GetStats() exposes the same core option values and runtime counts as structured data.

Disposal Contract

Dispose() marks the limiter disposed and cancels its recurring cleanup job via TaskManager.CancelRecurring(). After disposal, Evaluate() does not throw; it returns a denied RateLimitDecision with reason HardLockout and zero retry delay.

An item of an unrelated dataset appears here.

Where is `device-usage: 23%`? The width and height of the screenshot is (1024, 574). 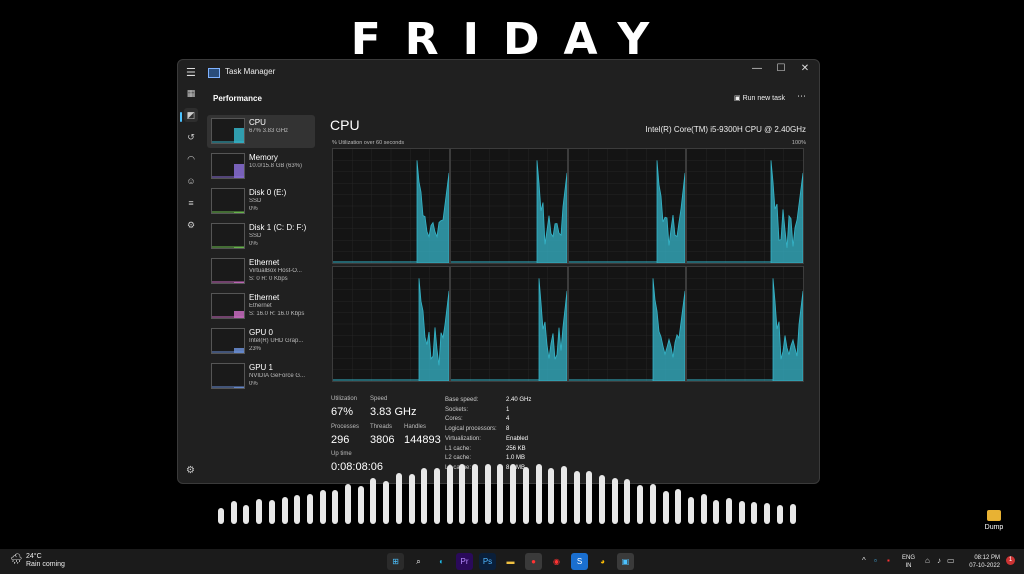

DisposeAsync() delegates to Dispose() and returns ValueTask.CompletedTask.

Tuning Guidance

  • Use CapacityTokens for burst tolerance and RefillTokensPerSecond for sustained throughput; both are per endpoint.
  • Keep ShardCount a power of two and scale it with expected concurrent endpoint cardinality to reduce per-shard contention.
  • Set HardLockoutSeconds > 0 only when repeated soft throttles should become a persistent block.
  • Avoid MaxTrackedEndpoints = 0 on public servers unless another layer bounds endpoint cardinality.
  • Treat MaxEvictionCapacity as a cleanup allocation sizing knob, not as a strict per-cycle removal limit in the current implementation.